Zoom Lens was an independent Los Angeles-based record label founded and operated by Faye Yim from 2009 to 2022. The label was created "in order to explore the implications of popular culture on the human condition and the duality artistic expression discovered through an intersection of both local and international sounds."

History

In 2009, Zoom Lens was founded by Faye Yim, who was at the time "fascinated with Japanese harsh noise and film" and sought out to release music due to the influence of the Orange County experimental music scene.

The first Zoom Lens release was an album by Yim under the name of Yuko Imada entitled "Ome," which came packaged as a CD-R contained in a DVD case soaked in the artist's own blood.

In January 2015, Zoom Lens had its first video broadcast on national television through Adult Swim with Meishi Smile and their video "AJS."

On March 15, 2016, Zoom Lens had its first official SXSW showcase.

On February 22, 2022, the end of Zoom Lens was announced from a message on the label's site, while a new label and art collective, Meta Physica, was announced by Yim.

Sound

Zoom Lens' sound had been categorized as "unpredictable", exploring sounds ranging from ambient music, noise music, chiptune, electropop, shoegaze and other forms of experimental music. The sound of Zoom Lens had been described as "broadening definitions of punk," as well as "dreamy indie with 8-bit and rave euphoria."

Imagery

Aesthetics
The Fader has noted Zoom Lens as "one of the most aesthetically compelling labels in existence.".

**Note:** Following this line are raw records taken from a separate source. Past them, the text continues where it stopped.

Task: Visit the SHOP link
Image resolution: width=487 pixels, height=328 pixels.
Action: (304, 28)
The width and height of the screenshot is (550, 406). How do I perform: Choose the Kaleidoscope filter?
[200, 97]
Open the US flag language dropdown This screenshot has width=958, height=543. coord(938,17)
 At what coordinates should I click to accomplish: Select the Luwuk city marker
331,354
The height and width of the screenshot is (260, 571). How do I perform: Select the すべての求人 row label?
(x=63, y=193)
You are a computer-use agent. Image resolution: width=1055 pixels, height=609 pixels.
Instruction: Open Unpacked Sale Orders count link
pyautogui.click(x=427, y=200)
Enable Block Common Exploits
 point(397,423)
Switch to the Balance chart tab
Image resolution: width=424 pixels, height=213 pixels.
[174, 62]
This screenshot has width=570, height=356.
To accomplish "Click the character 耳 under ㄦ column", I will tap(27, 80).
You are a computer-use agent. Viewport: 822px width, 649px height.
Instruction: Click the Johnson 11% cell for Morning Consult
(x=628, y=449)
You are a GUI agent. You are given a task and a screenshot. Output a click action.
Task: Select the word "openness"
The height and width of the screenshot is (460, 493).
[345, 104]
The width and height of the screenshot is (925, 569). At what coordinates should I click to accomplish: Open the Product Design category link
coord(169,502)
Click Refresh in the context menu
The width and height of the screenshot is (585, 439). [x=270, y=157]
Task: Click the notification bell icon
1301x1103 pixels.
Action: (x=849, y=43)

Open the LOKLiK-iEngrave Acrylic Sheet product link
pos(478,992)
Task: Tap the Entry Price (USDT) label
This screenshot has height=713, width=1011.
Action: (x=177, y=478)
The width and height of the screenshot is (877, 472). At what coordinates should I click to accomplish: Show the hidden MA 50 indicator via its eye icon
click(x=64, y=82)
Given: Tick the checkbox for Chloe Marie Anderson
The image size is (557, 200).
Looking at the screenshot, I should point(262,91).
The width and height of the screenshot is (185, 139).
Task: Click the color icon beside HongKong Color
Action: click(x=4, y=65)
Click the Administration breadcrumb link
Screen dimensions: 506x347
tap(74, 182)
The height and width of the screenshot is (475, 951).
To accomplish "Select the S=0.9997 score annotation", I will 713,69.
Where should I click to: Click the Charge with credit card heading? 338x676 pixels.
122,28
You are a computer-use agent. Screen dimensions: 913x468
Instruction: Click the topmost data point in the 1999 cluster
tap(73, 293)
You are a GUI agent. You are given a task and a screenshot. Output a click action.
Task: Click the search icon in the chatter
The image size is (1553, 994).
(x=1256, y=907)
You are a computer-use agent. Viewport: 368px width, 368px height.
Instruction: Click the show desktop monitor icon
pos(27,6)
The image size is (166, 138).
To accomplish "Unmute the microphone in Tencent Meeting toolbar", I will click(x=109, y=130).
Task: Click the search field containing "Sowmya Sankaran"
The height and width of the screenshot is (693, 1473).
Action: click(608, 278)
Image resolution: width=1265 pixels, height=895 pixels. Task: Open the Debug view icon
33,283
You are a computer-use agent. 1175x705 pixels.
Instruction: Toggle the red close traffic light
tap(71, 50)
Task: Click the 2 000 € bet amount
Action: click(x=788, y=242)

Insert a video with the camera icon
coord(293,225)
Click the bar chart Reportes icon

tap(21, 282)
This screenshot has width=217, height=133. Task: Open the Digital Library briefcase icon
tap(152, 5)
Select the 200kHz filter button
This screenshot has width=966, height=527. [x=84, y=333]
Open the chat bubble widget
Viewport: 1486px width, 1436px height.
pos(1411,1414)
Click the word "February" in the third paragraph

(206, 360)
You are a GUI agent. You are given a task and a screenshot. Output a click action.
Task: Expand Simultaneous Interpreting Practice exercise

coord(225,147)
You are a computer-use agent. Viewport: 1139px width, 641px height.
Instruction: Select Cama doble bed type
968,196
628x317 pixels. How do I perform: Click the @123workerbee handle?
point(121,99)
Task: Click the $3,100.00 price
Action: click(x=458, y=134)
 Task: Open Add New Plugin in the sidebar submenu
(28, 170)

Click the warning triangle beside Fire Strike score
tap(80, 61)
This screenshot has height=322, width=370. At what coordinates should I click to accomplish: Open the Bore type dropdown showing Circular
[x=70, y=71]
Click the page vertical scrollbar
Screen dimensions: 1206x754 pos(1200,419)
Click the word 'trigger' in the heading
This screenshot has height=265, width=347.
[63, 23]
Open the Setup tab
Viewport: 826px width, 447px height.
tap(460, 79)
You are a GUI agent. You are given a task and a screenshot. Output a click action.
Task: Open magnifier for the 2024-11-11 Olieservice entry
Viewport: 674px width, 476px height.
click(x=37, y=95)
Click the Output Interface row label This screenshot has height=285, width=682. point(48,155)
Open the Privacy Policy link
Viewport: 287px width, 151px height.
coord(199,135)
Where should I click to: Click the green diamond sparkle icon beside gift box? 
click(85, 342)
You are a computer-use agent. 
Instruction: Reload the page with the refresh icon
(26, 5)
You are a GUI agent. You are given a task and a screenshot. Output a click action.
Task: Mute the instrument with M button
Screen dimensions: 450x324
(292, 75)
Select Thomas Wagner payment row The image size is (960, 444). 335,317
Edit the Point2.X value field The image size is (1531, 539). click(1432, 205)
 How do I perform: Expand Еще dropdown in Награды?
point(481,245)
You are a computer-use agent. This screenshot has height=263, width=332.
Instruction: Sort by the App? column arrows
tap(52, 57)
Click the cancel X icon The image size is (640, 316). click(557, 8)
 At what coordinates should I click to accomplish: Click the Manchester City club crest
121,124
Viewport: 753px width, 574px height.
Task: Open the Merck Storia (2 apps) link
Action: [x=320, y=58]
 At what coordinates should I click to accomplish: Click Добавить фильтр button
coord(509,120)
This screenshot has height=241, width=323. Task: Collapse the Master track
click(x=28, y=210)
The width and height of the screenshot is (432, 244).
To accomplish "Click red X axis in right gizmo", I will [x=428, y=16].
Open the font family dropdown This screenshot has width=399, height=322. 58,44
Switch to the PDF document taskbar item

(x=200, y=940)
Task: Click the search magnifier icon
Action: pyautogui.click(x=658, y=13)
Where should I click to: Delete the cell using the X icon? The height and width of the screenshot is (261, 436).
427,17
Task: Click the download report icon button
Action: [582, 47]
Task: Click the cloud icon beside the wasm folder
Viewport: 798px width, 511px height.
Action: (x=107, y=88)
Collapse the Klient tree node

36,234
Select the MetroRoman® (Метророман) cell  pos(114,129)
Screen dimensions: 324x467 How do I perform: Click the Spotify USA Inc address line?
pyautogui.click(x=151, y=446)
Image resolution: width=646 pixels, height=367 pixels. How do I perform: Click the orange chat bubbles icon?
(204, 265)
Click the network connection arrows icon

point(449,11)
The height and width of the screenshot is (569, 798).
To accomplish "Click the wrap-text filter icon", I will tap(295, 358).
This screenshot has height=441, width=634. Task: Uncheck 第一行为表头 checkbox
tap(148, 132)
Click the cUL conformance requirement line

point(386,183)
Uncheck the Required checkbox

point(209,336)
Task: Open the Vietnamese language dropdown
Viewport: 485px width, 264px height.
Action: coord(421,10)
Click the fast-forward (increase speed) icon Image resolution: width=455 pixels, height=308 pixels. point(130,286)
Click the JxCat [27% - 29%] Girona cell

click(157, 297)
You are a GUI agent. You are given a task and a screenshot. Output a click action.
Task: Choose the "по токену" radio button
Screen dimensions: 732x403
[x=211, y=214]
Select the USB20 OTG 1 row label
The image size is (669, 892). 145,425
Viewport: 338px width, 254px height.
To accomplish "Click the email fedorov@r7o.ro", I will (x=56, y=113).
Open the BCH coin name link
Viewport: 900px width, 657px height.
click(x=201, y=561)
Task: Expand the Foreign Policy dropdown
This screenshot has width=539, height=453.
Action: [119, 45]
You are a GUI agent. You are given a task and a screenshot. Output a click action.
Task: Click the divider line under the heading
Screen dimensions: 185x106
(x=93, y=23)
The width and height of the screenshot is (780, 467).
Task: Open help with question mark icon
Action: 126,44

Many of Zoom Lens' images revolved around the concept of burnt photography. This practice was first put to use for an EP by Party Girl released in 2011. The imagery was said to be providing feelings about the disconnection towards memories, a commentary on "silver age" Japanese idol music (or Kayōkyoku) and the over-saturation of the digital music market. This theme was also explored in Zoom Lens merchandise.

In 2014, a shirt based on a manipulated image of Yukiko Okada was released on Zoom Lens' official site, with a banner reading "burn a face of forgotten idols to obfuscate the memories of the truth you lost." In a Red Bull Music Academy interview, Yim noted that they had felt a sadness in Okada's music and story, and "wanted to show people that Okada was a real person with real feelings, and that we all have such humanity."

Music critic Adam Harper has noted some of the imagery as "a conscious attempt at confronting and defamiliarising the visual objectification of women (and its consequences)."

Influences

East Asian and global influence
The label had been referenced as one of "the best places for Japanese-inspired indie pop in the online underground," and it hosted a variety of online shows with Japanese venue 2.5D.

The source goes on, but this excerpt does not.